**Required task A**
Please duplicate the rows below, starting at the line that contains "This screenshot has width=235, height=144." and ending at the last row, with both of those lines included.

**Document section**
-=-=-=-=-

Thursday, July 30, 2015

Lakers capture first Salonen Cup

It didn’t have the immediacy of Brett Hull’s infamous series-winning goal in overtime in the 1999 Stanley Cup final.
But Mason Meyer’s timely tally will remain just as controversial in SIJHL circles for a long time to come.

Meyer whistled a wrist shot from the slot that found the top shelf at 12:42 of the third period here last Wednesday to lift the Fort Frances Lakers to a 3-2 victory over the Minnesota Iron Rangers in the decisive Game 7 of the Bill Salonen Cup final.
It was the circumstances leading up to the pivotal goal that was the main topic of conversation after the Lakers rallied from a 3-1 series deficit to claim the first SIJHL title in team history.
It also was the first for a local squad since the Borderland Thunder accomplished the feat back in 2003.
“It happened so fast,” Meyer said about his fourth—and biggest—goal of the playoffs, which looked like it started on an offside play that wasn’t called.
After the Iron Rangers broke up a 2-on-1 between Meyer’s “DLM” linemates Lucas DeBenedet and Lyndon Lipinski, Minnesota tried lifting the puck out of the zone up the middle.
Meyer went airborne to snatch the puck but seemingly not before the puck already had crossed the blueline, with DeBenedet and Lipinski still trapped in the visitors’ zone.

-=-=-=-=-

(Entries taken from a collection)

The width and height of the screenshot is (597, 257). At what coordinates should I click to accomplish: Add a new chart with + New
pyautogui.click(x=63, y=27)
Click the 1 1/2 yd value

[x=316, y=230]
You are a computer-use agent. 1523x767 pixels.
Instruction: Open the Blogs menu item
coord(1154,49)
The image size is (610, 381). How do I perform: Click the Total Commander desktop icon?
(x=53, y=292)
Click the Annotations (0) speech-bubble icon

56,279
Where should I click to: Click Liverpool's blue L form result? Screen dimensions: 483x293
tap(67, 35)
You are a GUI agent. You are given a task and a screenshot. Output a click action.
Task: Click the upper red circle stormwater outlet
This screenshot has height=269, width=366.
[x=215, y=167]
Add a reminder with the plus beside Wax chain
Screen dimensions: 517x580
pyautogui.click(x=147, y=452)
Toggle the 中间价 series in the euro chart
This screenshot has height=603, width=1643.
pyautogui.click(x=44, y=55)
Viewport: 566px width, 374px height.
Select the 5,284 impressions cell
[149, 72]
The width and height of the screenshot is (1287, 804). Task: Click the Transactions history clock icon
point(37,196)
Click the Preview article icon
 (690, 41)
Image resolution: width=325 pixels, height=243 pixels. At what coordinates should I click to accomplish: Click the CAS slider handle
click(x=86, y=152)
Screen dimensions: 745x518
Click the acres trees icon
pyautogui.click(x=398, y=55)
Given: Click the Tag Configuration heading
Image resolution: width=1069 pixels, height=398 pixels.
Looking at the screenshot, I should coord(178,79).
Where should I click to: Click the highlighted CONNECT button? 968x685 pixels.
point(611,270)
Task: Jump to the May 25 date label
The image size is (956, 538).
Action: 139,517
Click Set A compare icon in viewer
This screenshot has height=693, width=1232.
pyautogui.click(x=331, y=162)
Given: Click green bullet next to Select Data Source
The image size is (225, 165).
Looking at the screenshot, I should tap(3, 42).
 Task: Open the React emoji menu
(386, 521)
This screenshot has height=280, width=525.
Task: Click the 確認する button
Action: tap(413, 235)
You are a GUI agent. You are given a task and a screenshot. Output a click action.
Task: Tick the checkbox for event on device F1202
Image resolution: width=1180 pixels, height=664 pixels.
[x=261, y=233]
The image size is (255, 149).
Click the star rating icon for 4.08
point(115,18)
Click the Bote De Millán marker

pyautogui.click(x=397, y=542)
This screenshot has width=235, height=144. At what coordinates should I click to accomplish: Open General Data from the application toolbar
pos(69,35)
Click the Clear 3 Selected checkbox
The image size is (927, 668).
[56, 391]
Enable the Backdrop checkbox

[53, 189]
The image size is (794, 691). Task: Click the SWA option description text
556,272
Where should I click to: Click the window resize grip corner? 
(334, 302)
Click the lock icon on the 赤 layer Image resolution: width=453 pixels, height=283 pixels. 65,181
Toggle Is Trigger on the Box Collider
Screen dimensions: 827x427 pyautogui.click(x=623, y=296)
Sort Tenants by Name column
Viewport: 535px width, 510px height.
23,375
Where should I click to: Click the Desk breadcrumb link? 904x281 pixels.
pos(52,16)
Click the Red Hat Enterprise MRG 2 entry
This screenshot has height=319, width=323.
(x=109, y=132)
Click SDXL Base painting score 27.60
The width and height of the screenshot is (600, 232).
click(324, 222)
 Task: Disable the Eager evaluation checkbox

-=-=-=-=-

**Required task B**
Answer these from the Salonen Cup article:
(i) At what time of the third period did Meyer score the winning goal?
(ii) Which local team last won the title before the Lakers, and in what year?
(iii) Who were Meyer's two linemates?

**Correct answer A**
This screenshot has width=235, height=144. At what coordinates should I click to accomplish: Open General Data from the application toolbar
pos(69,35)
Click the Clear 3 Selected checkbox
The image size is (927, 668).
[56, 391]
Enable the Backdrop checkbox

[53, 189]
The image size is (794, 691). Task: Click the SWA option description text
556,272
Where should I click to: Click the window resize grip corner? 
(334, 302)
Click the lock icon on the 赤 layer Image resolution: width=453 pixels, height=283 pixels. 65,181
Toggle Is Trigger on the Box Collider
Screen dimensions: 827x427 pyautogui.click(x=623, y=296)
Sort Tenants by Name column
Viewport: 535px width, 510px height.
23,375
Where should I click to: Click the Desk breadcrumb link? 904x281 pixels.
pos(52,16)
Click the Red Hat Enterprise MRG 2 entry
This screenshot has height=319, width=323.
(x=109, y=132)
Click SDXL Base painting score 27.60
The width and height of the screenshot is (600, 232).
click(324, 222)
 Task: Disable the Eager evaluation checkbox

**Correct answer B**
(i) 12:42
(ii) The Borderland Thunder, in 2003
(iii) Lucas DeBenedet and Lyndon Lipinski